I think that social contract was broken a very long time again.cdd wrote: I therefore believe the position of protecting the NHS is the right one to argue from, because it is eminently achievable in the very near future, and simply asks those who called for lockdowns to stand by their own words and the social contract they got the nation to agree to back in March.
I feel incredibly naïve now, but I fully supported the first lockdown when it was introduced...on the basis that it was for 3 weeks as part of a package of 12 weeks of some of intervention. I genuinely expected that at the first 3 weekly review some (not all) things would be relaxed and that relaxation would continue gradually up to the middle of June when we'd be entirely back to normal. I believed (still believe actually) that was reasonable and proportionate given the risk from the virus vs the damage the lockdown would do.
On day 2 of the lockdown when it was being discussed (on This Morning I think) and I heard the suggestion that it would inevitably be extended, or indeed even tightened (which thankfully never actually happened) that genuinely was not a thought that had even entered my head until then.

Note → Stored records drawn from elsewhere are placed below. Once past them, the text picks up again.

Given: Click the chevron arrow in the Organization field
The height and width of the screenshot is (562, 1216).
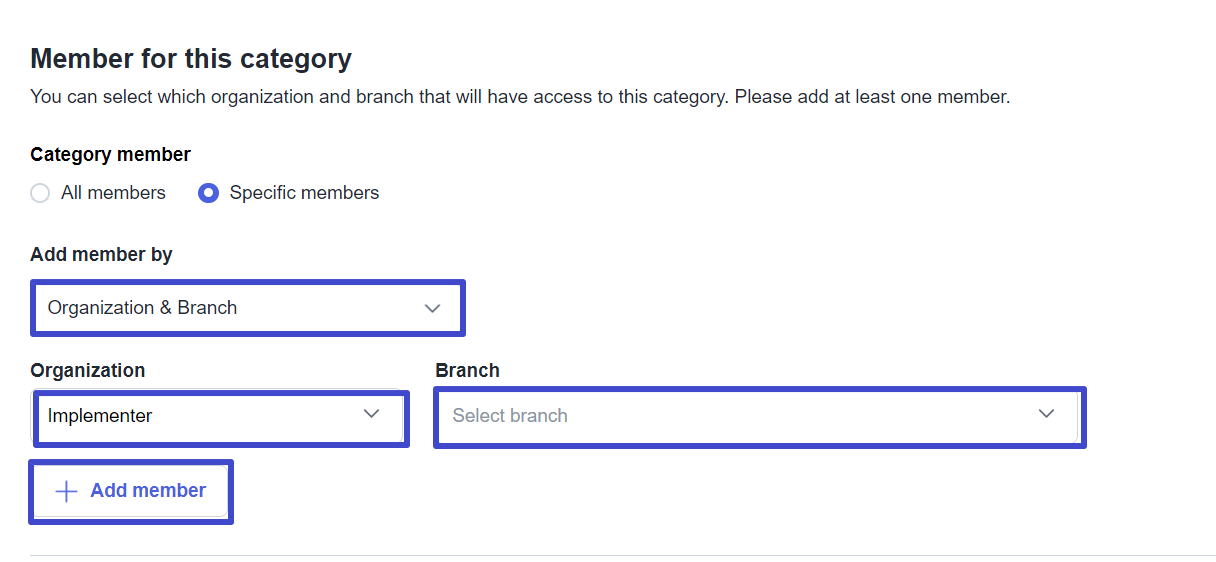Looking at the screenshot, I should tap(371, 414).
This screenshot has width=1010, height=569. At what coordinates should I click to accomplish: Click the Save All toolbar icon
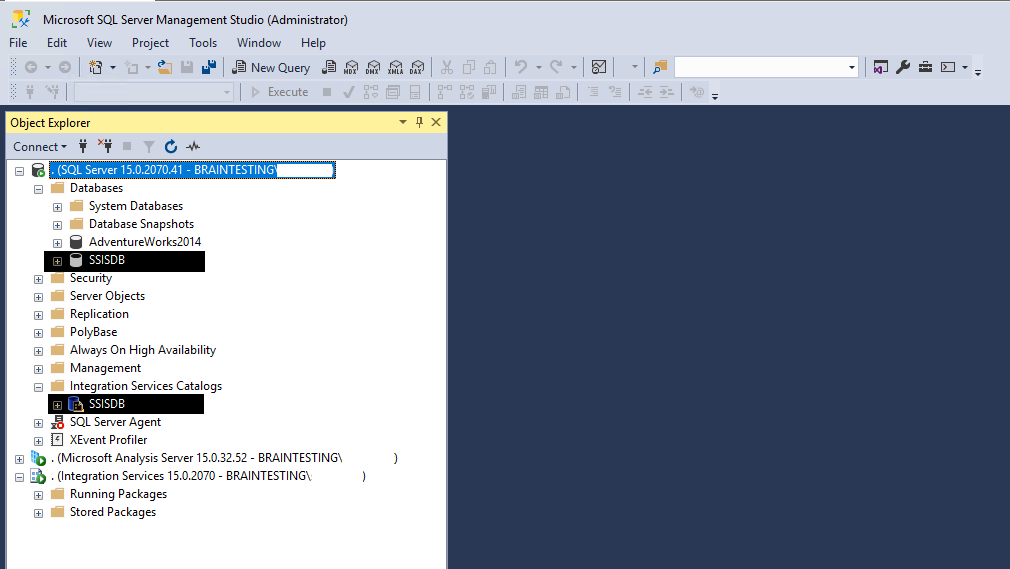pos(209,67)

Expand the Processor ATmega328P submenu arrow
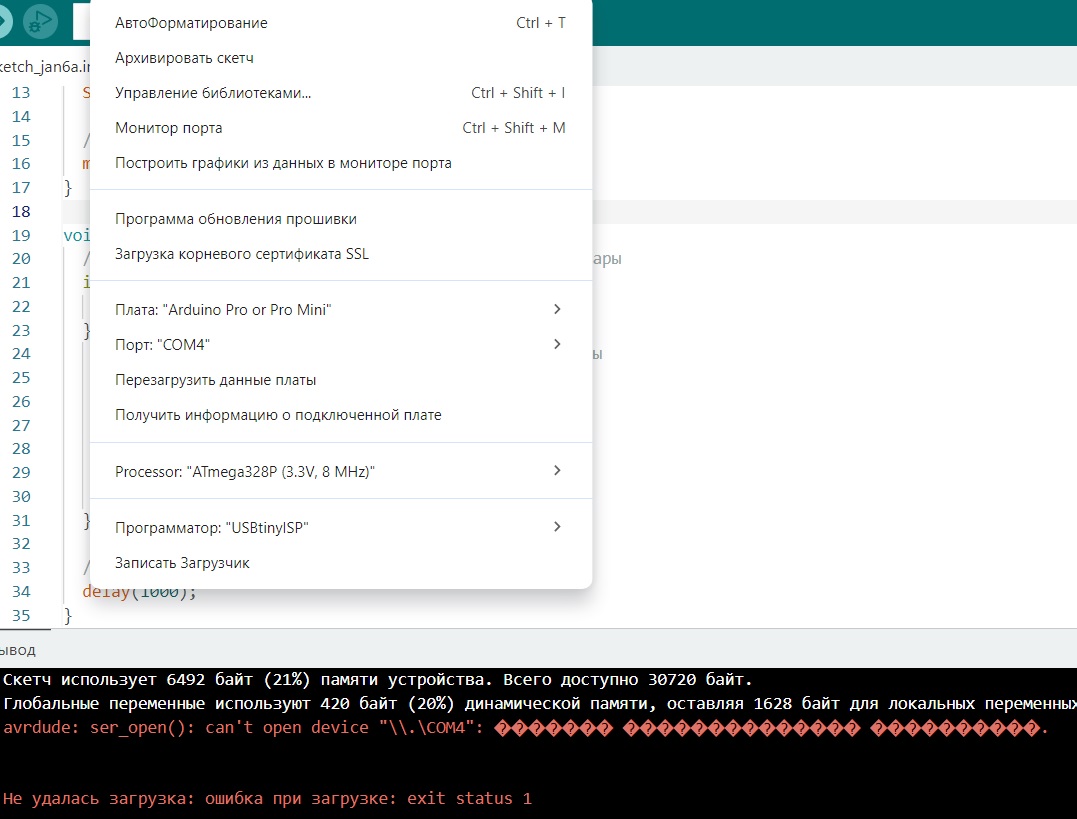click(557, 471)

And then when at the 3 weekly review (which I think was anticipated to be some great occasion of state by the media) the blasé way in which the extension was just swept away as a point not worth discussing the reality of what I had supported set in; we sleepwalked into something which had no end date and where the downside to the lockdown seemed to be totally irrelevant as long as the aim of beating Covid was achieved. That's not what I thought I was signing up for.
If a 3 week lockdown unlocked over the following 9 weeks wasn't enough (and I thought that we were trying to get some measure of control over an out of control situation, not trying to wait for the emergency to pass before we got our lives back), then we shouldn't have done it given the damage, or at the very least they should have been honest with us about what we were getting into before claiming the almost total public support which I believe they did have last March but may not have done if they were more honest.

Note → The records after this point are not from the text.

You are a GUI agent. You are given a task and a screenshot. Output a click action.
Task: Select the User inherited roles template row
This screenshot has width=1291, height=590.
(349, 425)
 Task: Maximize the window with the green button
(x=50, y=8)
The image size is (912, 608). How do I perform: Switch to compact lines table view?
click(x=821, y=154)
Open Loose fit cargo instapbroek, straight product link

What I found incredulous was that this did not spark large scale civil unrest but was just accepted and treated as necessary. Given that when we finally did unlock and got somewhere near normality in July & August I again felt sure that the moves towards reversing the reopening that led us down the very long path to where we are now would surely be met with huge amounts of public resistance...and again there wasn't really any.
So will there be any now once we get past the middle of March and the imposition of restrictions starts being measured in terms of years? Surely that should be the point at which this has gone too far? Again, I doubt it.
I guess I've just used a lot of words to suggest that the government will have no scruples in breaking any social contract that might have existed over a 3 week lockdown last March if the majority will accept an explanation that it must continue. Doesn't help get us out of this mess anyway.